**WRITTEN TASK**
Swap "Instruction" for "Command" and reproduce the lines between the one holding "Click the schema.yaml" and the one holding "[x=537, y=140]", inclusive, with everything else left unchanged.

── EXERCISE MATERIAL

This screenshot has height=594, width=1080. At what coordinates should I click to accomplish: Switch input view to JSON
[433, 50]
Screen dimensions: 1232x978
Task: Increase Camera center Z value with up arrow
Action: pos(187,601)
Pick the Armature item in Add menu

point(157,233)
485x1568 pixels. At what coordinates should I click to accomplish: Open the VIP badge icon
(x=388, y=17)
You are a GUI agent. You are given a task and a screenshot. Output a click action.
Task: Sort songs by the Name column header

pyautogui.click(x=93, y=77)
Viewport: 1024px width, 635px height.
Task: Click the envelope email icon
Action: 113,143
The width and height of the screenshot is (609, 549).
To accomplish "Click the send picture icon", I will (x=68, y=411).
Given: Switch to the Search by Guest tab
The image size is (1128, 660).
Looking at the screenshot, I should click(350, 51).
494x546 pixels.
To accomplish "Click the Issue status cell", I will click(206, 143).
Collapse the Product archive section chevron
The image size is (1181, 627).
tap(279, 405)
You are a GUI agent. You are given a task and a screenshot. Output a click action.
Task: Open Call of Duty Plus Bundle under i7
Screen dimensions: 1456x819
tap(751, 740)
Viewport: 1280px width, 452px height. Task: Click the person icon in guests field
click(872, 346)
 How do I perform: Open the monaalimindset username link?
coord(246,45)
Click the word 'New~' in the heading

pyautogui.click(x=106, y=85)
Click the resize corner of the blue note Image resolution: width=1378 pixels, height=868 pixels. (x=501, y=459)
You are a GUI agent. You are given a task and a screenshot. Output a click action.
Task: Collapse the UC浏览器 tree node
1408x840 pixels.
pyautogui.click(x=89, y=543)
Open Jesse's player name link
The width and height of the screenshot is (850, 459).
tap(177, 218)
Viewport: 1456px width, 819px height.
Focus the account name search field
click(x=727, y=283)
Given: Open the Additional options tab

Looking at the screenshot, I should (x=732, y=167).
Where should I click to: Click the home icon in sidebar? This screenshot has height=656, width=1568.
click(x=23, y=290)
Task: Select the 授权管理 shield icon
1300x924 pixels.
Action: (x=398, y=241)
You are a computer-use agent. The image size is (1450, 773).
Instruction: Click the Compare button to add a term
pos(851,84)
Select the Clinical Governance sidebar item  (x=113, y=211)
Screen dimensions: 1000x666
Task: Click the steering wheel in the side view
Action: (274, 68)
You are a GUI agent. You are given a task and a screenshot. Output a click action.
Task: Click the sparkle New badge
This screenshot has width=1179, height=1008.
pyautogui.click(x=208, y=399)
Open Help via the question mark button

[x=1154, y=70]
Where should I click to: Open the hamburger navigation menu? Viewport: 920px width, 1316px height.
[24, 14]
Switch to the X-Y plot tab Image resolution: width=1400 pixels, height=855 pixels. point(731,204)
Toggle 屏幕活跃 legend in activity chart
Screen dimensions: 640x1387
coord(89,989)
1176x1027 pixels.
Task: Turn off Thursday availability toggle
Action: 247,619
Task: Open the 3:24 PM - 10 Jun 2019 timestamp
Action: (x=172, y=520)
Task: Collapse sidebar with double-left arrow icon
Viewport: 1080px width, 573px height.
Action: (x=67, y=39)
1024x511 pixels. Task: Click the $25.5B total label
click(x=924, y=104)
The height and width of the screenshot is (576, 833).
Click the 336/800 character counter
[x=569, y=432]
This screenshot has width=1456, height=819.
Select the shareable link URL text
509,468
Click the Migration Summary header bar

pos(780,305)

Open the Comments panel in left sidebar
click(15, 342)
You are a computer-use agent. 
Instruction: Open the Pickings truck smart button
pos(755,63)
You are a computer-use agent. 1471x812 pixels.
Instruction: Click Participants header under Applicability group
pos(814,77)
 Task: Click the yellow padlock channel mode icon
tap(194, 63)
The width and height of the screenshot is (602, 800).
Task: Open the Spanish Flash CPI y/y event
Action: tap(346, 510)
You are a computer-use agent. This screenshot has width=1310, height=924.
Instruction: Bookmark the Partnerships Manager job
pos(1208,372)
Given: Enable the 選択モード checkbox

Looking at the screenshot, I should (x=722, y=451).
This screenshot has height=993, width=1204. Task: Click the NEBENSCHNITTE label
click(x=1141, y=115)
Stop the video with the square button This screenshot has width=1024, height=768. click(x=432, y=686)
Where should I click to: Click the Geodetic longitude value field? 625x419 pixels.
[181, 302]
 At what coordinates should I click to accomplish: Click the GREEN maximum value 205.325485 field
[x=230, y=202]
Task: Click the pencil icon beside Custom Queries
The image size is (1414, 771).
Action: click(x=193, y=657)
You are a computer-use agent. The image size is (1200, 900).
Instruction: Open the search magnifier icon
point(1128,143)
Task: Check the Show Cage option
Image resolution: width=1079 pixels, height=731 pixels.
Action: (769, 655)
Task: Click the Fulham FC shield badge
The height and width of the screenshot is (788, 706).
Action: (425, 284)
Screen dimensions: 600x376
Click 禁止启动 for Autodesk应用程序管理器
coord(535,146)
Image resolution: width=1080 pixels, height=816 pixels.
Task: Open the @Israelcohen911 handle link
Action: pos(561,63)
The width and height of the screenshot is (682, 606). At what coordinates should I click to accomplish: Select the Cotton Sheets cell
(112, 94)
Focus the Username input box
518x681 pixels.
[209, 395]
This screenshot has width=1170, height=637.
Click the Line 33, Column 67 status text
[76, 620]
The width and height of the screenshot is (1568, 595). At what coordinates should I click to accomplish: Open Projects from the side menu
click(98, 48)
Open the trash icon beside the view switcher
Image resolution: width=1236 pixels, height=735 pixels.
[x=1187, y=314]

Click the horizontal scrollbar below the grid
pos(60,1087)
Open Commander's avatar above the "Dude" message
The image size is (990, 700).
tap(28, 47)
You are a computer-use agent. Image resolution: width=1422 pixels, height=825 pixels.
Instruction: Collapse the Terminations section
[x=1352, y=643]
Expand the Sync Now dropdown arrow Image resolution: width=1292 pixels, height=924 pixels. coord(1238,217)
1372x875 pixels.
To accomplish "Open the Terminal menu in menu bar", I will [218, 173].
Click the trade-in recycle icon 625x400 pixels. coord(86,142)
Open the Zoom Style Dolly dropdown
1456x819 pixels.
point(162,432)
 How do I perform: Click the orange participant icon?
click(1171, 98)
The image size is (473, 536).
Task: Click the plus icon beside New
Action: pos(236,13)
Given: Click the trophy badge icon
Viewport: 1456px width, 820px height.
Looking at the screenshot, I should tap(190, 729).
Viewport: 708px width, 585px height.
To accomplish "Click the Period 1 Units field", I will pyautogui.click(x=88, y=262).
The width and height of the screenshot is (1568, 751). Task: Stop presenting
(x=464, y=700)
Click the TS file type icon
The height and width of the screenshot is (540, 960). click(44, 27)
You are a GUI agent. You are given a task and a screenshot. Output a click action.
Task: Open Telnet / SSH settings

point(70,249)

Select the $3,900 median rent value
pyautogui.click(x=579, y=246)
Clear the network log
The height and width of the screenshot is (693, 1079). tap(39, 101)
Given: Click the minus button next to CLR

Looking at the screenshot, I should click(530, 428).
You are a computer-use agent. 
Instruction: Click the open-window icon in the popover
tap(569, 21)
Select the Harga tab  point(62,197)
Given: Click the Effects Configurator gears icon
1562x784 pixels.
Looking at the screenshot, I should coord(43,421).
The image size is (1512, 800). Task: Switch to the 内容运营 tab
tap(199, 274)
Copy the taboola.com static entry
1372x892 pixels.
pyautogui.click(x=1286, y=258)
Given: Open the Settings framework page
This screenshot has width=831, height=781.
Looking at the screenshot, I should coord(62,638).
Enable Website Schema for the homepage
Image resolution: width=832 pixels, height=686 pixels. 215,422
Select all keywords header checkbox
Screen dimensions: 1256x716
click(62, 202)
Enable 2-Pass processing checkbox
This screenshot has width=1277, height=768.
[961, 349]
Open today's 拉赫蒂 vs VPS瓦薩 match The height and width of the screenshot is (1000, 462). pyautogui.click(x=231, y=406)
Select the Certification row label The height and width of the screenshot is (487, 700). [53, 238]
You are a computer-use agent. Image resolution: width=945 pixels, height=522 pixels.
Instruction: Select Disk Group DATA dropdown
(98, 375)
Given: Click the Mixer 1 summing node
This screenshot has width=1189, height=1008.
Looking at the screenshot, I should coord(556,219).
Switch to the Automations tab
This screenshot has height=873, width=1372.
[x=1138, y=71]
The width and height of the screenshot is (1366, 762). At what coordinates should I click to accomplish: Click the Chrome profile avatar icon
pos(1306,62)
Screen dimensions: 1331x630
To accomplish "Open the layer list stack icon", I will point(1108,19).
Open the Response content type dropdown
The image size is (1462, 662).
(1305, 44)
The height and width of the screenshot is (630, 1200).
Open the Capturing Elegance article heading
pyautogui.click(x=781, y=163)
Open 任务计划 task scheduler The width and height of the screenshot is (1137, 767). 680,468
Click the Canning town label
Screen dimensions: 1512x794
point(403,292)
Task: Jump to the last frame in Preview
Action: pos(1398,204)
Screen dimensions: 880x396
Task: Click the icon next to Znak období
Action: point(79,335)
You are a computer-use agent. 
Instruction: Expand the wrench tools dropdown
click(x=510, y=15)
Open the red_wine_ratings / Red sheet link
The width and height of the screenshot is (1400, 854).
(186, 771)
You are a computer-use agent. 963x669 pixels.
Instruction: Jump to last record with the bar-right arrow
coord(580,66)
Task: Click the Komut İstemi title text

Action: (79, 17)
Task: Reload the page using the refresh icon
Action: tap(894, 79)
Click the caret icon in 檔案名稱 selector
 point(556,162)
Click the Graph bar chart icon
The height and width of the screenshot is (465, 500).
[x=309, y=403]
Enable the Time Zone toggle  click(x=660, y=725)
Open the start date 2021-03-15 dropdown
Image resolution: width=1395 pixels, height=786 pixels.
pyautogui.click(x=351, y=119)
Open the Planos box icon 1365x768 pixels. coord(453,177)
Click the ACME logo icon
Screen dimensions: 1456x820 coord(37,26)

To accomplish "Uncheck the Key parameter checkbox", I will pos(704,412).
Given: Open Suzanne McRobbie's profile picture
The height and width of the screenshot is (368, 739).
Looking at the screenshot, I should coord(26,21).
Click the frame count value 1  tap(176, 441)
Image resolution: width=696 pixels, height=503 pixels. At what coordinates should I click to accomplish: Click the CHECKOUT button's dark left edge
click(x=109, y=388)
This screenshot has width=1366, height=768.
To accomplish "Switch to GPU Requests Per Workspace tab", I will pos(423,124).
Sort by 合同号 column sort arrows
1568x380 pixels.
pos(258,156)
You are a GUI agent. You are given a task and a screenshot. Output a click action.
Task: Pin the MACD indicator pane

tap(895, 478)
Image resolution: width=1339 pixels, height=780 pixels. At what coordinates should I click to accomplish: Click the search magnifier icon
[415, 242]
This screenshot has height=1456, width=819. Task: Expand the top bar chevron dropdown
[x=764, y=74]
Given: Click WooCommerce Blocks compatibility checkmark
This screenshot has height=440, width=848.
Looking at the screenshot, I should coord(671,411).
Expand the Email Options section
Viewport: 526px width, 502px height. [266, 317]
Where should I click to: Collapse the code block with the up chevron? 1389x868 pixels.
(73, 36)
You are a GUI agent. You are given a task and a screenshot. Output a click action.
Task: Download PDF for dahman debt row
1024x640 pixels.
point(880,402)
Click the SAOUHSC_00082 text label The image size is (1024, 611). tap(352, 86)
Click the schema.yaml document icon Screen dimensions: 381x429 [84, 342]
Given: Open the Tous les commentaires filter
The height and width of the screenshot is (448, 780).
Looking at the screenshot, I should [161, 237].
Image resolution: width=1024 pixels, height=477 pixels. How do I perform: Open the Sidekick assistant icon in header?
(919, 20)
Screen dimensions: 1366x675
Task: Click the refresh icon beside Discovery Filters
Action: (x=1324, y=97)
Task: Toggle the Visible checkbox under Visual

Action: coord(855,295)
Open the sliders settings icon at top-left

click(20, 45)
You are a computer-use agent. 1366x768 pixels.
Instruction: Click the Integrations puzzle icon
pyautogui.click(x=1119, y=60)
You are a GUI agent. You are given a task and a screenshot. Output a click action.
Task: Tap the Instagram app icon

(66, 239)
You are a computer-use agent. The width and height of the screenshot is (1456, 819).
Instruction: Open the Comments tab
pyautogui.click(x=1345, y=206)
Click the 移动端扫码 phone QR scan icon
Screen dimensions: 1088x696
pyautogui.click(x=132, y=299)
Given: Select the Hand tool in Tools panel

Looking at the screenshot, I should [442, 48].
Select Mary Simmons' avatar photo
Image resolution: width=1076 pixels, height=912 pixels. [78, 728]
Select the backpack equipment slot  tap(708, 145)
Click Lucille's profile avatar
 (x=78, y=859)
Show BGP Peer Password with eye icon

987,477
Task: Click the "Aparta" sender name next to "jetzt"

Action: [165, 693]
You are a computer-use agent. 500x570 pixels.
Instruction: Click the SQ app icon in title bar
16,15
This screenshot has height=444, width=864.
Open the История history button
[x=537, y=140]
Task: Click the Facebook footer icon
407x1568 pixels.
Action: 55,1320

────

**RESULT**
Click the schema.yaml document icon Screen dimensions: 381x429 [84, 342]
Given: Open the Tous les commentaires filter
The height and width of the screenshot is (448, 780).
Looking at the screenshot, I should [161, 237].
Image resolution: width=1024 pixels, height=477 pixels. How do I perform: Open the Sidekick assistant icon in header?
(919, 20)
Screen dimensions: 1366x675
Task: Click the refresh icon beside Discovery Filters
Action: (x=1324, y=97)
Task: Toggle the Visible checkbox under Visual

Action: coord(855,295)
Open the sliders settings icon at top-left

click(20, 45)
You are a computer-use agent. 1366x768 pixels.
Command: Click the Integrations puzzle icon
pyautogui.click(x=1119, y=60)
You are a GUI agent. You are given a task and a screenshot. Output a click action.
Task: Tap the Instagram app icon

(66, 239)
You are a computer-use agent. The width and height of the screenshot is (1456, 819).
Command: Open the Comments tab
pyautogui.click(x=1345, y=206)
Click the 移动端扫码 phone QR scan icon
Screen dimensions: 1088x696
pyautogui.click(x=132, y=299)
Given: Select the Hand tool in Tools panel

Looking at the screenshot, I should [442, 48].
Select Mary Simmons' avatar photo
Image resolution: width=1076 pixels, height=912 pixels. [78, 728]
Select the backpack equipment slot  tap(708, 145)
Click Lucille's profile avatar
 (x=78, y=859)
Show BGP Peer Password with eye icon

987,477
Task: Click the "Aparta" sender name next to "jetzt"

Action: [165, 693]
You are a computer-use agent. 500x570 pixels.
Command: Click the SQ app icon in title bar
16,15
This screenshot has height=444, width=864.
Open the История history button
[x=537, y=140]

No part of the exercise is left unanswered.